**Problem description**
Both the line containing "1390x868 pixels." and the last line of the listing are included: write out exactly the lines from one to the other.

**Task input**

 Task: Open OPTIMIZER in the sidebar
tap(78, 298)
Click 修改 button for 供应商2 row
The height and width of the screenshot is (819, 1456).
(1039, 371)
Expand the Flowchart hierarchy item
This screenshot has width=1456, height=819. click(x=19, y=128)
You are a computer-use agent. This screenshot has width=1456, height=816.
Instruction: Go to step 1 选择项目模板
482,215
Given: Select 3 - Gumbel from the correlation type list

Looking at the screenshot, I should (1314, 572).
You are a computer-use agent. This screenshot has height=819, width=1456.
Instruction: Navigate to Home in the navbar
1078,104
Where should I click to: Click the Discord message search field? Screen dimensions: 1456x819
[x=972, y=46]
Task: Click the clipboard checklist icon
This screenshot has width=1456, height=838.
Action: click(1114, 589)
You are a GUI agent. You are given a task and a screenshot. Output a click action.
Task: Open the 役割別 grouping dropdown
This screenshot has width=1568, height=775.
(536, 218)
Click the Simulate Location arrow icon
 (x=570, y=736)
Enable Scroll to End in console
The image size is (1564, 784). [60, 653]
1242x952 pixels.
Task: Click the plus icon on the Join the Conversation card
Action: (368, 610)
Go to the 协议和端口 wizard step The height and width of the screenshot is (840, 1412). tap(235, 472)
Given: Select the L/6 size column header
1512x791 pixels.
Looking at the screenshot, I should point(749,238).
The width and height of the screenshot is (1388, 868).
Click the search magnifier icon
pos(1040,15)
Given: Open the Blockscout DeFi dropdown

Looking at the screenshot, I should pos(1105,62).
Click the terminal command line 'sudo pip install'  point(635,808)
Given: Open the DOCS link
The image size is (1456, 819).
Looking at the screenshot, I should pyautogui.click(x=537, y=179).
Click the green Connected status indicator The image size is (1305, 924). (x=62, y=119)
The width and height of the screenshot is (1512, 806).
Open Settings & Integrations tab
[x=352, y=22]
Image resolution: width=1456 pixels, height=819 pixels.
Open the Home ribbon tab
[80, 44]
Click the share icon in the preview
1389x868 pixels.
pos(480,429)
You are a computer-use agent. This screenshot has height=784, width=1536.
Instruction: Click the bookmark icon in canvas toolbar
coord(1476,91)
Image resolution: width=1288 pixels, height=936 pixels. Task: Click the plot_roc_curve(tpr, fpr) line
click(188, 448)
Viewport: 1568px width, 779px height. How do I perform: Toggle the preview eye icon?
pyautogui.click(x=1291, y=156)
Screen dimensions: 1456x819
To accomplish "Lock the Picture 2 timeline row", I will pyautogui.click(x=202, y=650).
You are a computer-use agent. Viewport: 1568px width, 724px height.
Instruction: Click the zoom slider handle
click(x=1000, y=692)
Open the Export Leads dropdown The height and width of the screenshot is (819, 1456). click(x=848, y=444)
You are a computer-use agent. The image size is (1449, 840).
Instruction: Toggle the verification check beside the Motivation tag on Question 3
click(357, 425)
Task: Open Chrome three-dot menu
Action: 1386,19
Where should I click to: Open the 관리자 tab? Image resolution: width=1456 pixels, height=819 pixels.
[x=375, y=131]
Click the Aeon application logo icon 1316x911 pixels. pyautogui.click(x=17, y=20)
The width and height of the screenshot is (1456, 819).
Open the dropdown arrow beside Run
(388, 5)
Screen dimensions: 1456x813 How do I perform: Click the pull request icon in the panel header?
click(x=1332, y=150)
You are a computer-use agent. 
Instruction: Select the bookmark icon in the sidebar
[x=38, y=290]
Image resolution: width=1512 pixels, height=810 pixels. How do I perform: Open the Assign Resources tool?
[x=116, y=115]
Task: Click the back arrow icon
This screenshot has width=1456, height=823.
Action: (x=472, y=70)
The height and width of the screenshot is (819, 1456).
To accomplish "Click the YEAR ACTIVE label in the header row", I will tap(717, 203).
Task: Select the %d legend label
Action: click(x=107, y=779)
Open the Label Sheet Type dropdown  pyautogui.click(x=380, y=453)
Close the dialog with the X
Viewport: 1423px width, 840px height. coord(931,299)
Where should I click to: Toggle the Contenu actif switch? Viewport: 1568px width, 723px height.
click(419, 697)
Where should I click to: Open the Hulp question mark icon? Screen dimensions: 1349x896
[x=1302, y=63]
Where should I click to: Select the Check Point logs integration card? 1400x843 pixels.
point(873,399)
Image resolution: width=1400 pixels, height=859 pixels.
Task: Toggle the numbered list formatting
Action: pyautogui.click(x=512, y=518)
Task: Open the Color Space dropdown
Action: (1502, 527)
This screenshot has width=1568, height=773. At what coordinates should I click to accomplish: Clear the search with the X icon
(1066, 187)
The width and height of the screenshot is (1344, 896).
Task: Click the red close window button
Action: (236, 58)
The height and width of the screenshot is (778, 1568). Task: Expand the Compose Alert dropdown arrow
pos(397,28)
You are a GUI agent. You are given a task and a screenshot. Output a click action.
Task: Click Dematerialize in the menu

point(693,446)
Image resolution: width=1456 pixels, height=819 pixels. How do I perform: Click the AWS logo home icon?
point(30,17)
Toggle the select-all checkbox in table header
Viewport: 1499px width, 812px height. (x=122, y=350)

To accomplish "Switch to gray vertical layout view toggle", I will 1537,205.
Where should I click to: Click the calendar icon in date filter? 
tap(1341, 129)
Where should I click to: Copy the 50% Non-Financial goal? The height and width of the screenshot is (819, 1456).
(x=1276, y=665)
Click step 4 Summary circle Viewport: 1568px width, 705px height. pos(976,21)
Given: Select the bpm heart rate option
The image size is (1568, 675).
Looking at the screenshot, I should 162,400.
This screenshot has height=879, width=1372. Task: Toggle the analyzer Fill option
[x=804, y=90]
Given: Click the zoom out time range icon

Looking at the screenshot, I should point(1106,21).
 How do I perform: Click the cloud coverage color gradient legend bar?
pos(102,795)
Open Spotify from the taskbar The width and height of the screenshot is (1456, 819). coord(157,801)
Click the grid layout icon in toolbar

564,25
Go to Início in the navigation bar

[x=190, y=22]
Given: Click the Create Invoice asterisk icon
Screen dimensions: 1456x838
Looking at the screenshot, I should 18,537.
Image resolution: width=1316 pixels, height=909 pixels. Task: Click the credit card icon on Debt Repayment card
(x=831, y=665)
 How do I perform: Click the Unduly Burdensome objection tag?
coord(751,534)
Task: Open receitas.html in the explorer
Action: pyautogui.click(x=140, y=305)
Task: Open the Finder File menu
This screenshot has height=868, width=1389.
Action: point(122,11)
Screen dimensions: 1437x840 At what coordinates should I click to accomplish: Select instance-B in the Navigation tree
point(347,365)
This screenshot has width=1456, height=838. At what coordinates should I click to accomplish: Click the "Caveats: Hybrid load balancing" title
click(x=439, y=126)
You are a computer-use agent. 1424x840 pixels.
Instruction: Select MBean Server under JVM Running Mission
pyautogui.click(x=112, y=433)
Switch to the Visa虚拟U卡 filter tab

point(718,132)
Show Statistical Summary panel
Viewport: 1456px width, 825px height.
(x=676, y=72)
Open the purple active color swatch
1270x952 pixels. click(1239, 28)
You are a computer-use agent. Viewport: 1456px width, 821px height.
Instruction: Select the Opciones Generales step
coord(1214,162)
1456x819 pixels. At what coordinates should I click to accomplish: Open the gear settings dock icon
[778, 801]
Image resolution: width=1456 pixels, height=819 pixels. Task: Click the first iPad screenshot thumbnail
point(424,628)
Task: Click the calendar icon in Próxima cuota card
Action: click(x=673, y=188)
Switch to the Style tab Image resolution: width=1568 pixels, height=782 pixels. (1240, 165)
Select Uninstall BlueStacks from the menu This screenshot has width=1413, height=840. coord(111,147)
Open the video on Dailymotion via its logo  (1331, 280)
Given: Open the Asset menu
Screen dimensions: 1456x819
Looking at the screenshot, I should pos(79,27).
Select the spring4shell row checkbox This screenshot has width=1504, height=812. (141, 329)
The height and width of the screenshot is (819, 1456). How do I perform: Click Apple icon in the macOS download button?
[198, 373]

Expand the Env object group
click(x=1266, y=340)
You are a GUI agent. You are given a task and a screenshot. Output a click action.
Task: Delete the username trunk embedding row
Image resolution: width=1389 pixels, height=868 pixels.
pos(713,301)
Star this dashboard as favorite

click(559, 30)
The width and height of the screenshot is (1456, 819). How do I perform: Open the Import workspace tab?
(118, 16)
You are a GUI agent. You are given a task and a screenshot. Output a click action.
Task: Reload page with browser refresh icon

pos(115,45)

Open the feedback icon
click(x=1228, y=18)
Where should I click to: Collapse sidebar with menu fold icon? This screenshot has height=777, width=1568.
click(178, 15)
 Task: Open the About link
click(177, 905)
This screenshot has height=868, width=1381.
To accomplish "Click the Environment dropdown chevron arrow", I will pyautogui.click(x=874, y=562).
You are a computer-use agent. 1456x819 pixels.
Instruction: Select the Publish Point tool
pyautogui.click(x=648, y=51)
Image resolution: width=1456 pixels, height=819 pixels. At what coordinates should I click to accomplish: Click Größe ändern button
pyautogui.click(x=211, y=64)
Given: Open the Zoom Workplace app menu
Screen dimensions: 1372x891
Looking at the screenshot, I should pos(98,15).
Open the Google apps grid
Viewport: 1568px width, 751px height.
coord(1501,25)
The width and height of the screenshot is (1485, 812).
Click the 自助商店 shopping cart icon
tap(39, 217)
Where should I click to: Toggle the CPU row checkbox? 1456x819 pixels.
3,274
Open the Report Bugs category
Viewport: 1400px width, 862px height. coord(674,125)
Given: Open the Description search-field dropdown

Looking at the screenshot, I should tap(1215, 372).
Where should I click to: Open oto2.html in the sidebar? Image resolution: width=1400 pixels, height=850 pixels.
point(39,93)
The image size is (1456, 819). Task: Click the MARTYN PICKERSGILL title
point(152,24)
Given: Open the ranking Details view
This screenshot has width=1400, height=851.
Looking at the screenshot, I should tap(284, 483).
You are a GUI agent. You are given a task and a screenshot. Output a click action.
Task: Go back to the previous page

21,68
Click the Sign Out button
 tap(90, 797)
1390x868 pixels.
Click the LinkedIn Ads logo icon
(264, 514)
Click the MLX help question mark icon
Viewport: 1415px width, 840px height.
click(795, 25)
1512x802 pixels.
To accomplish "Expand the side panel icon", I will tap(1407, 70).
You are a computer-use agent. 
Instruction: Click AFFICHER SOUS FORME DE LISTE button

**Output for this exercise**
1390x868 pixels.
Click the LinkedIn Ads logo icon
(264, 514)
Click the MLX help question mark icon
Viewport: 1415px width, 840px height.
click(795, 25)
1512x802 pixels.
To accomplish "Expand the side panel icon", I will tap(1407, 70).
You are a computer-use agent. 
Instruction: Click AFFICHER SOUS FORME DE LISTE button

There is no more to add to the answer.